Task material:
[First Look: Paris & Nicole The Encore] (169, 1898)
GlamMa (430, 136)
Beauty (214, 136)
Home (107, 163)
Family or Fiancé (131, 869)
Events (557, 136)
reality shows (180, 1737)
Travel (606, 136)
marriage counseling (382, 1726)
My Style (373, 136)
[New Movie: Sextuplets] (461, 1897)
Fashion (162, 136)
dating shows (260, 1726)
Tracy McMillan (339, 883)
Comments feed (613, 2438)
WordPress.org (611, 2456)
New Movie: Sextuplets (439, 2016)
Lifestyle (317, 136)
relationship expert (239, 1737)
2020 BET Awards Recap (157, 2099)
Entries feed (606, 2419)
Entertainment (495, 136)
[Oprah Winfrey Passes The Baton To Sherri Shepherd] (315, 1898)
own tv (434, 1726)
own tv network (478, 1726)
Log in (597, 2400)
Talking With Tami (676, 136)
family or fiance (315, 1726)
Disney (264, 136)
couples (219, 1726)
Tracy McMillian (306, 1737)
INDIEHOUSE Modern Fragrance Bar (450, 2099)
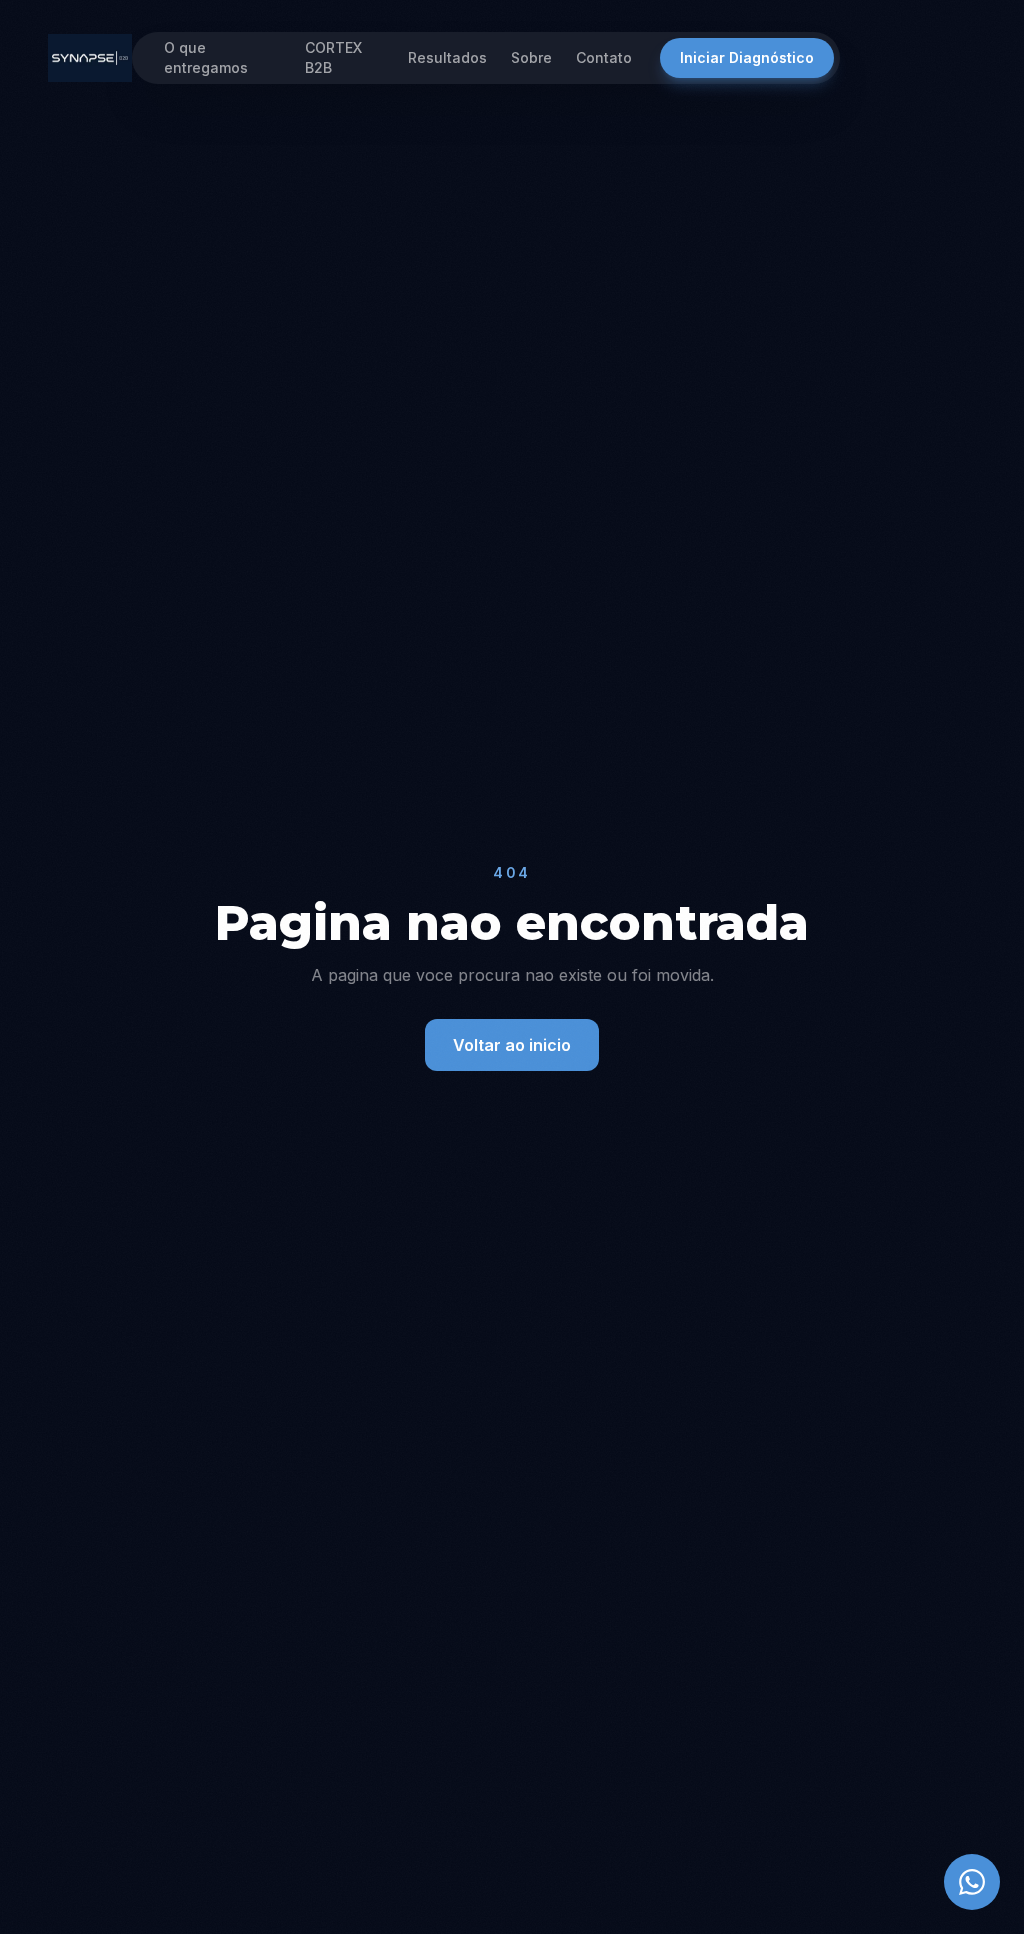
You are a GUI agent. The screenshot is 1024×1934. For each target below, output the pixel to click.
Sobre (531, 57)
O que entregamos (206, 57)
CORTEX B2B (333, 57)
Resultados (447, 57)
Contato (604, 57)
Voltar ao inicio (512, 1045)
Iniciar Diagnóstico (747, 57)
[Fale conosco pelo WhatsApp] (972, 1882)
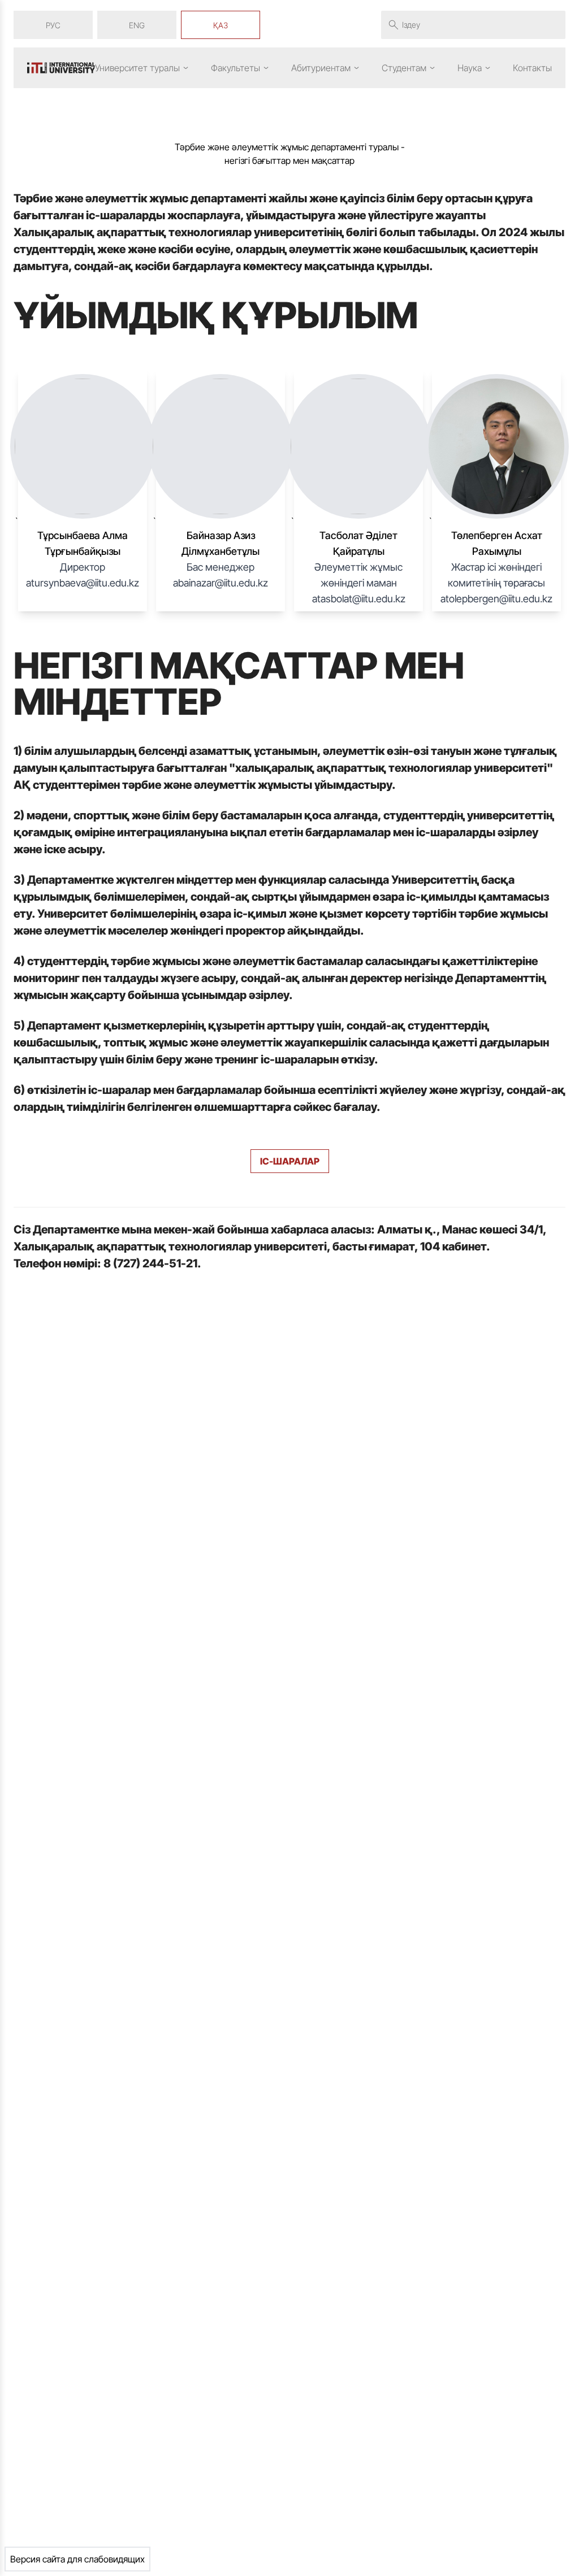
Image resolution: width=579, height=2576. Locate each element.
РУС (53, 25)
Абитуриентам (321, 67)
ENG (137, 25)
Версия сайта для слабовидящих (77, 2559)
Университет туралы (137, 67)
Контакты (532, 67)
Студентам (404, 67)
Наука (469, 67)
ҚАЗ (220, 25)
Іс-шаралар (289, 1161)
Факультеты (235, 67)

Task requirements: Search the listing for the word "Sextuplets" and return each line that holds it.

Solution for this problem:
[New Movie: Sextuplets] (461, 1897)
New Movie: Sextuplets (439, 2016)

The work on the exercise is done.